Viktor tugged his scarf closer to his chin. His brown trench coat covered his easily-distinguishable augments, but happened to be terribly inefficient in neutralizing the chill of Piltover's winter. In order to slip into the city-state, he forwent his mask; without his trademark features, it was extremely unlikely he would be recognized as the Machine Herald.
So by all means, it should have gone smoothly. This was far from the first time Viktor had taken an undercover trip to his rival city-state, the venture a practiced ease of muscle memory, terse conversations, and business exchanges. While simply being in Piltover made Viktor's skin crawl with contempt, it was easy to take his anger, compartmentalize it, and smother it before it escaped his chest. Banishing his emotions was second nature, and it was a life lesson etched into his brain in a dorm room of Piltover's very own College of Techmaturgy.

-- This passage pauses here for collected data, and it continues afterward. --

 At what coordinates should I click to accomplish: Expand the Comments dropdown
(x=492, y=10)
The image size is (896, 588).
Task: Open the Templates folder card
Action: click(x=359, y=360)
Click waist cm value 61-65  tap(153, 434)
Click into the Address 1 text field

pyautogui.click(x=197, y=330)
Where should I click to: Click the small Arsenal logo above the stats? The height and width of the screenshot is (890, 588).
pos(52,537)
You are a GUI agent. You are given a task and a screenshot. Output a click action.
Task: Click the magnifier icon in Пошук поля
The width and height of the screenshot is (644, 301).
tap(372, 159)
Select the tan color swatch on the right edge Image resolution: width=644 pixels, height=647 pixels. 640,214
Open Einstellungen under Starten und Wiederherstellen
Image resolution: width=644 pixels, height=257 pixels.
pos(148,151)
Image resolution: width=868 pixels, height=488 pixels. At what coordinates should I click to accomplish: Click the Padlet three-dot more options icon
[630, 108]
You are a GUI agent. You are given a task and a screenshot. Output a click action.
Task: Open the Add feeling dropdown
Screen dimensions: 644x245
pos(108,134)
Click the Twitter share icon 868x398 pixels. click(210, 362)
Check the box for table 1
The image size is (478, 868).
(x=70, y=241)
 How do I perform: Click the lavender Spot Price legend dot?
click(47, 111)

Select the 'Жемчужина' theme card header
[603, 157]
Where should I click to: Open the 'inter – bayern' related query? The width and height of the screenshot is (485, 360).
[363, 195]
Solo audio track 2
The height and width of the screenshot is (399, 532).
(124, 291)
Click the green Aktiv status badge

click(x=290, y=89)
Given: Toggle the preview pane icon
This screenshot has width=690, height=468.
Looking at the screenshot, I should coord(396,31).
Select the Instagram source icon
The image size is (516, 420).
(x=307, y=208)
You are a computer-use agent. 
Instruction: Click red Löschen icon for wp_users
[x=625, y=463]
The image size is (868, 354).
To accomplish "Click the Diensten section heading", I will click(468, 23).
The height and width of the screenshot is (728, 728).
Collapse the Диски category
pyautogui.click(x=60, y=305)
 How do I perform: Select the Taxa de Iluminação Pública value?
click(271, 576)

And so, his frustration was easily bitten back at the sight of a particular magical gremlin. He pulled his purchased goods close to his breast, metal parts clacking against each other haphazardly, and steered clear of the girl. He kept his gait natural despite his haste; the last thing he needed was to be recognized in Piltover. His civilian disguise was the only way he could purchase certain resources for his experiments.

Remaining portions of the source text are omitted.